If the two models for a split iteration both match and the number of remaining CDRs in the custom concept of interest is greater than one in each model, then the splitting continues with both models.
If only one of the models matches and the number of remaining CDRs is greater than one, then splitting continues only for the model that matches.

Section 7

This section is optional. It simply removes all intermediary filenames, libnames and datasets.

NOTE: execution time for the program depends on the number of CDRs within the custom concept of interest and the number of CDRs that match the text string. All matching CDRs will be returned.

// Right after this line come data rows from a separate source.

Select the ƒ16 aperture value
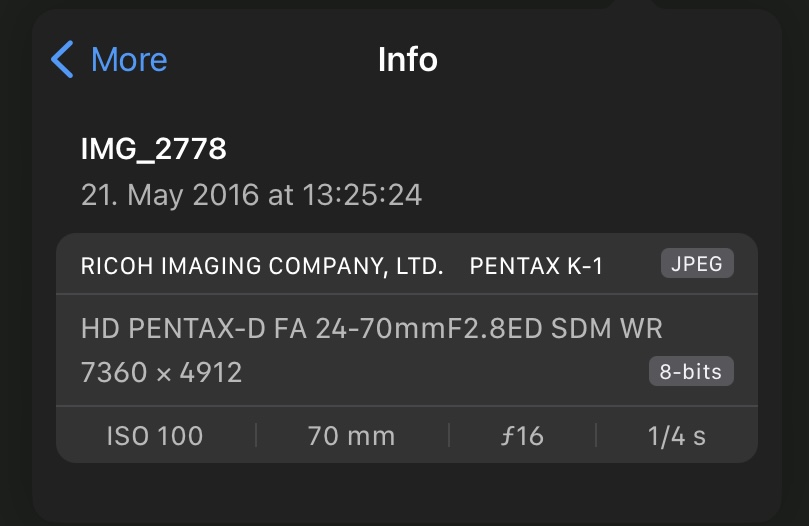Viewport: 809px width, 526px height. tap(523, 436)
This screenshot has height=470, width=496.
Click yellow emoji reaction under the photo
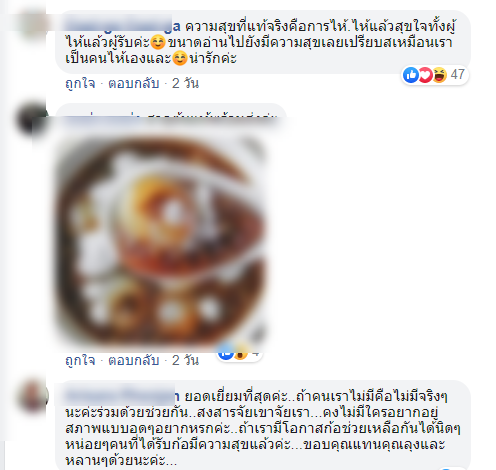pos(241,353)
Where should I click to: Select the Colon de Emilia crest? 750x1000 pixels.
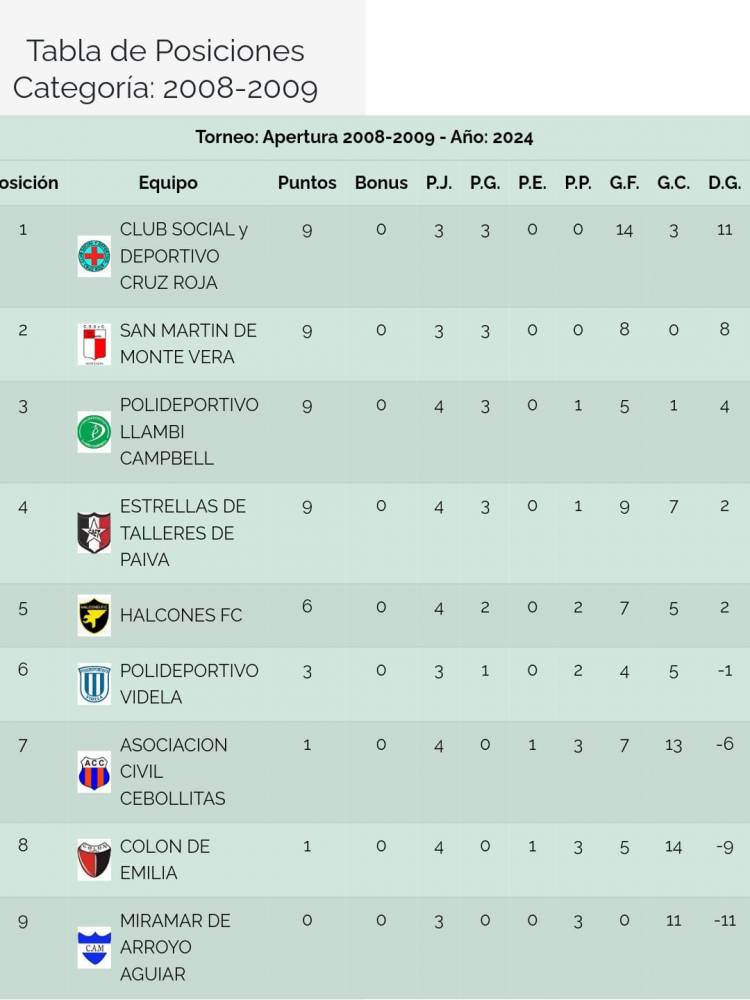coord(94,860)
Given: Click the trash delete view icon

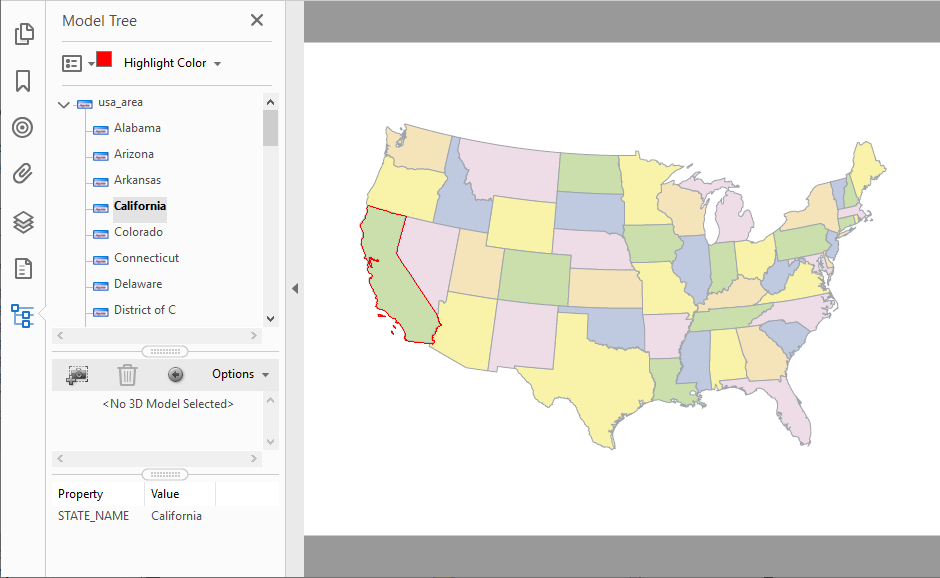Looking at the screenshot, I should pyautogui.click(x=127, y=375).
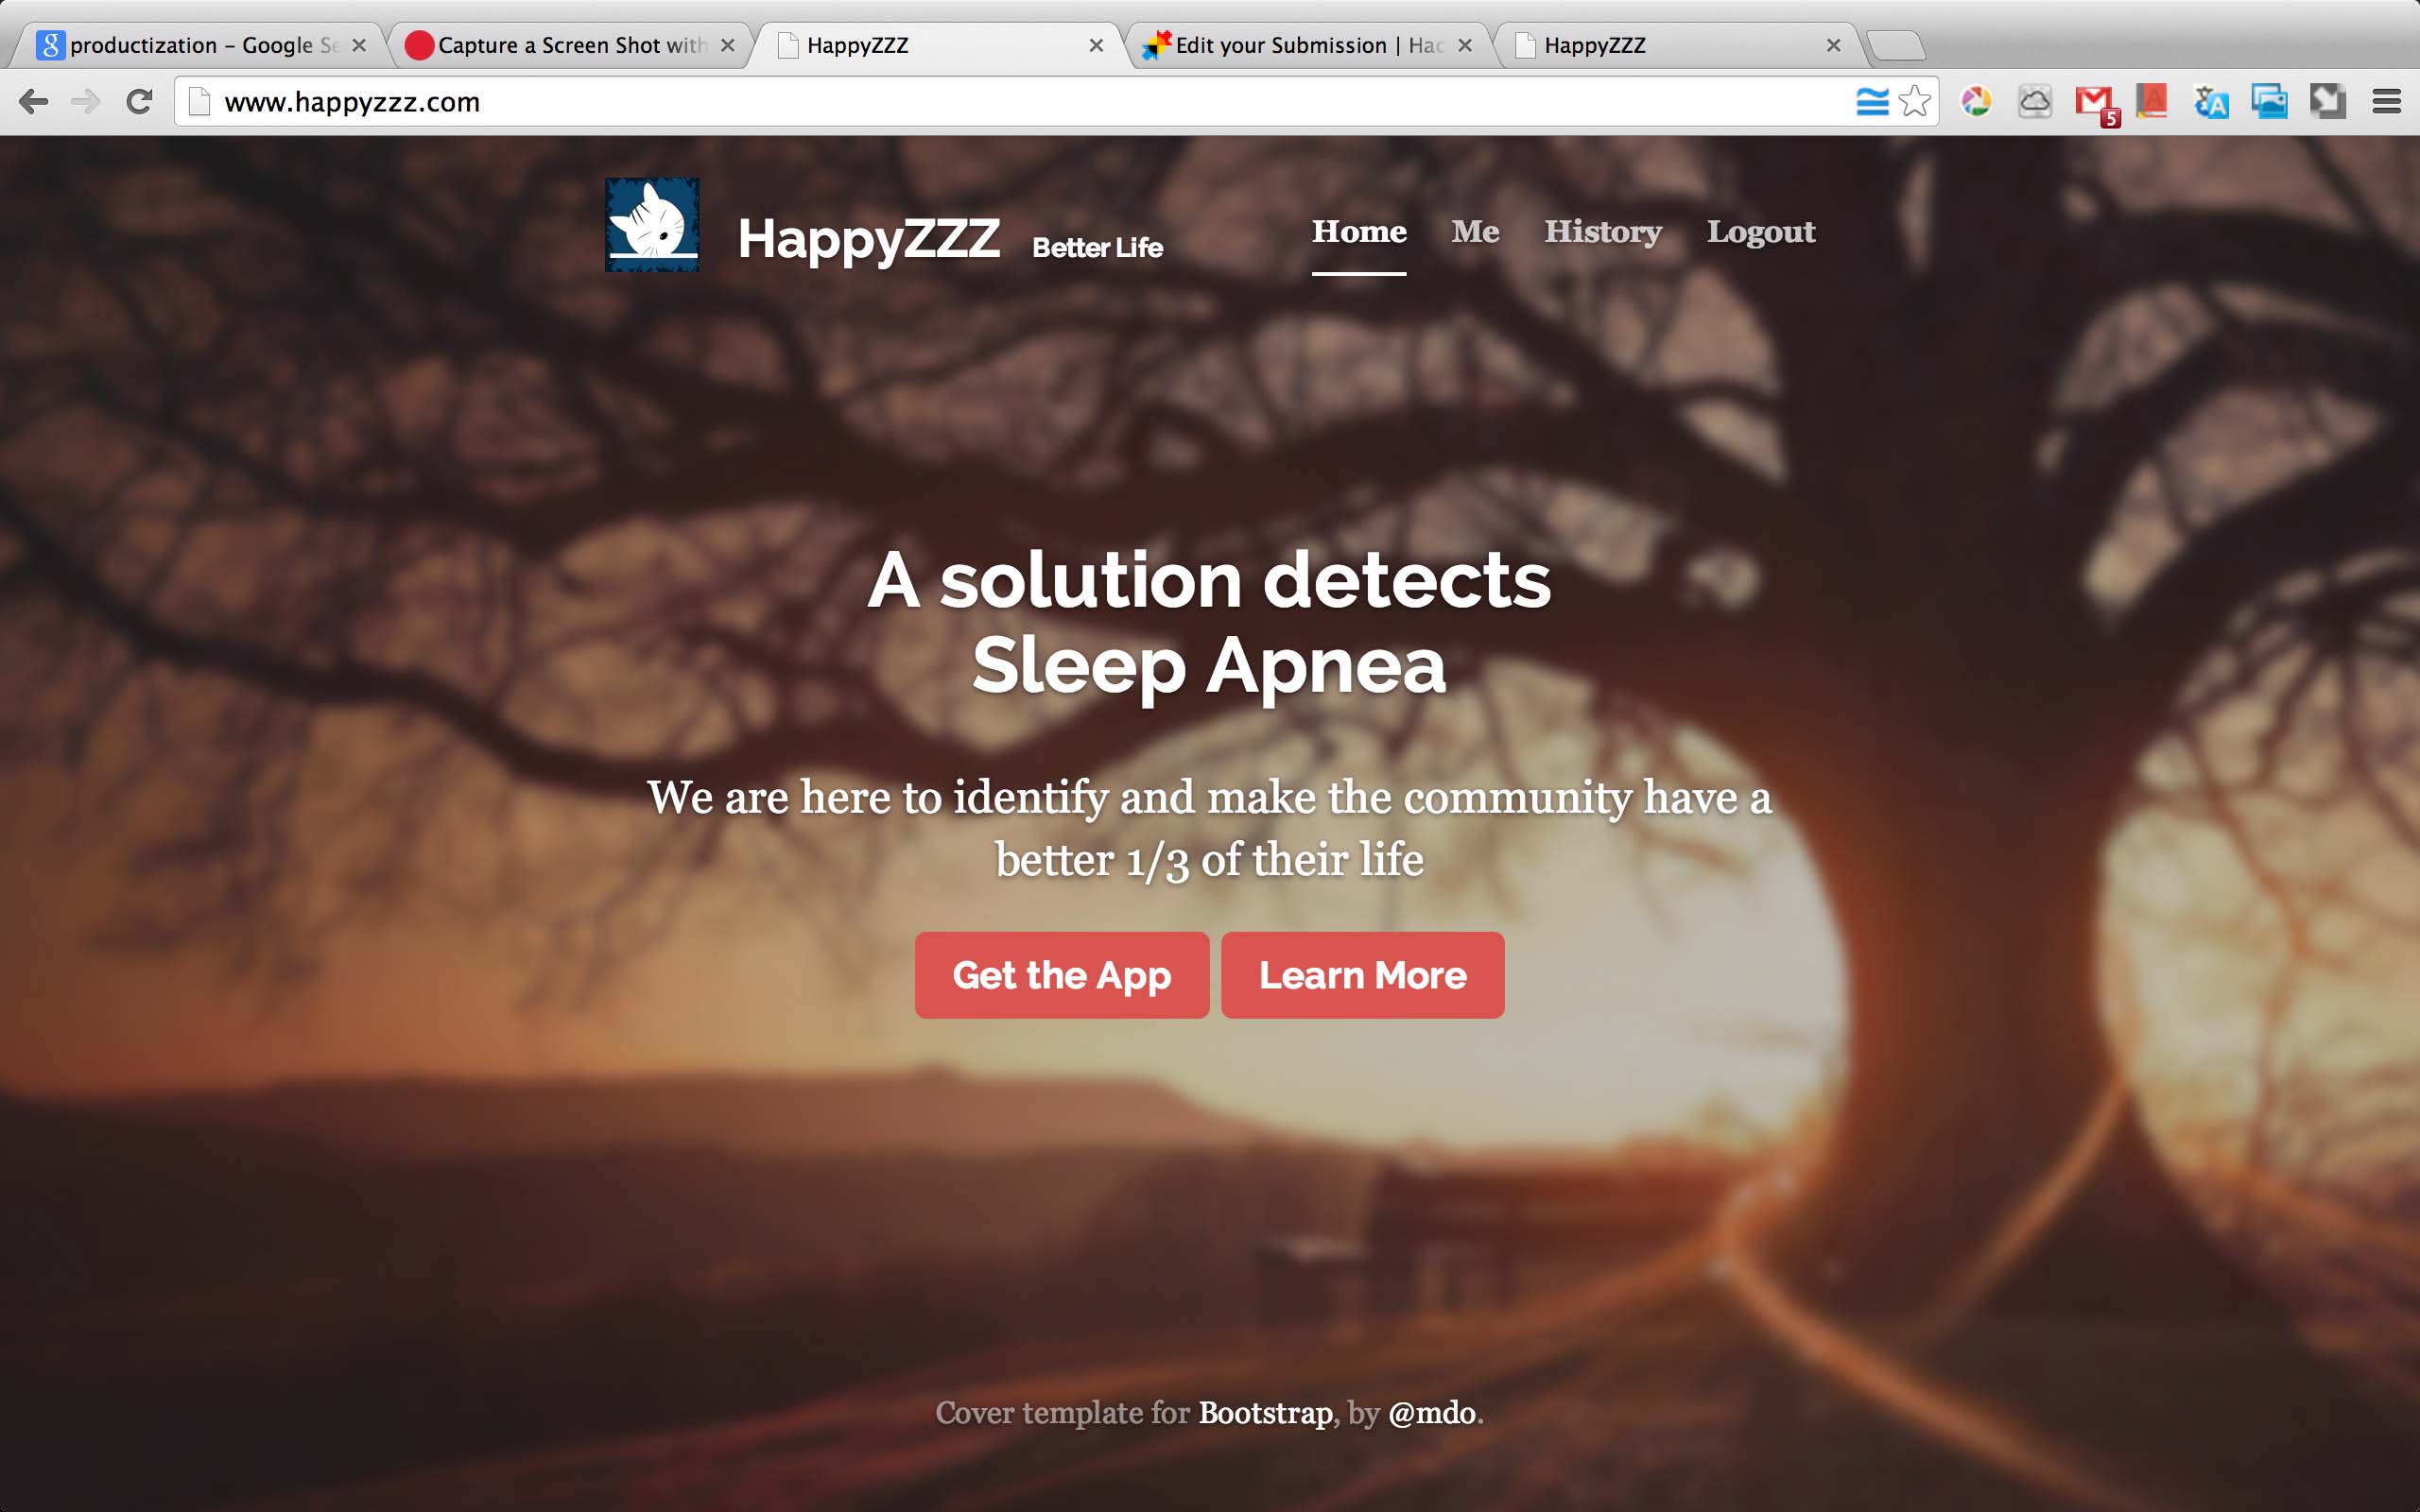Click the Logout nav link
Screen dimensions: 2420x1512
click(1760, 231)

Step 3 – remediate the model

With the matching/problematic CDRs in hand, modify and then test any new or modified CDRs using the Sample Text feature in SAS Model Studio using either the Concept Tab or the Sandbox. NOTE: REMOVE_ITEM rules do not function in the Sandbox. Finally, score the observation with the applyConcept action in SAS Studio using the concept model binary from the SAS Model Studio project score code to ensure modifications to any CDRs added to the VTA project return the expected results, and that the undesired results have been remediated.

Conclusion:

The ability to programmatically find the CDRs responsible for matching the text string of interest has resulted in significant time savings for this developer! You can access the SAS program in our public repository here, sas-vta-examples. We have shared an example of how leveraging the internal text analytics APIs have enable efficient interrogation of a false positive result leading to improved model performance. Please continue to share your ideas and the use of these or other methods. Thank you to my SAS collaborators and teammates for contributing their time and knowledge to this article. Find previous articles by these same authors at Tips and Tricks for Power Users of SAS Visual Text Analytics: Part 1 of 3 (Structuring Concepts), Part 2 of 3 (API Hacks) and Part 3 of 3 (Tracking Concept Rules).